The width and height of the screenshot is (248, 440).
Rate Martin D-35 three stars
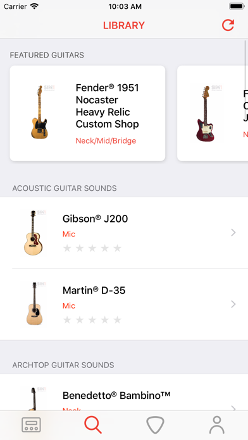pyautogui.click(x=92, y=320)
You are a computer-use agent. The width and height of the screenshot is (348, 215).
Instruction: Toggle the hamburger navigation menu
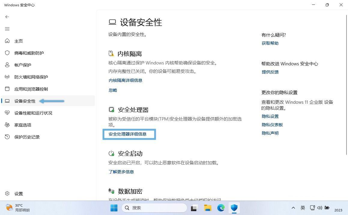(7, 29)
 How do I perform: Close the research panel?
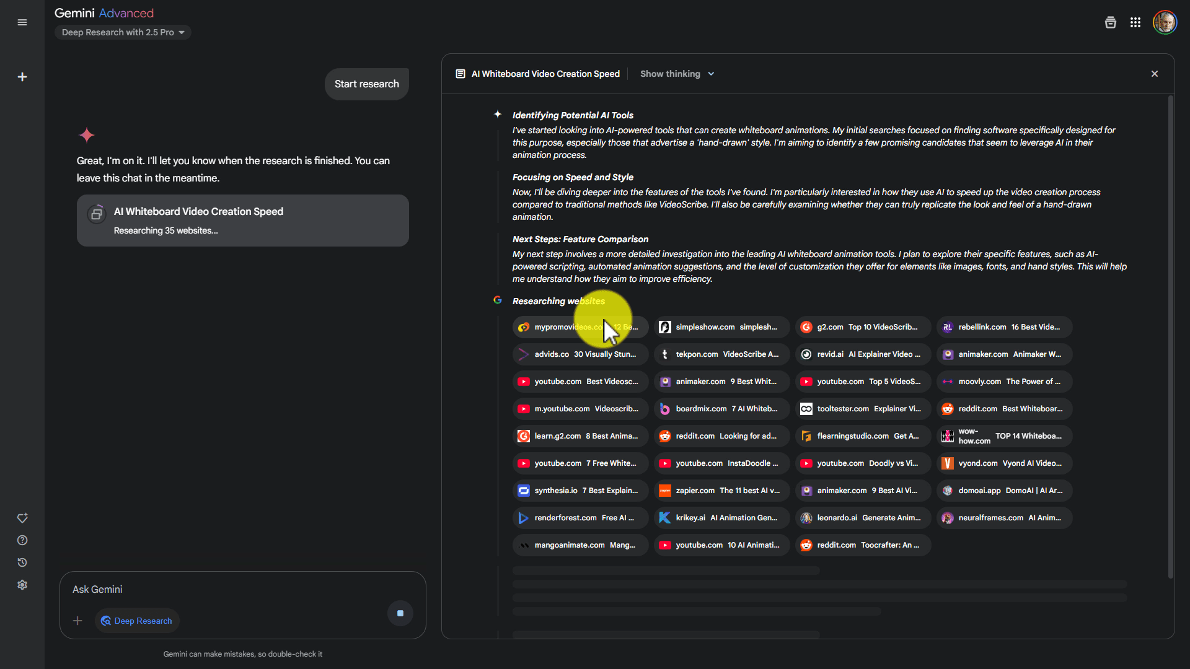pos(1154,74)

» What the exercise asks: Without including any picture, reproduce all of the material exactly.

» Result:
The width and height of the screenshot is (248, 440).
Rate Martin D-35 three stars
pyautogui.click(x=92, y=320)
You are a computer-use agent. The width and height of the screenshot is (348, 215).
Instruction: Toggle the hamburger navigation menu
(7, 29)
 How do I perform: Close the research panel?
pos(1154,74)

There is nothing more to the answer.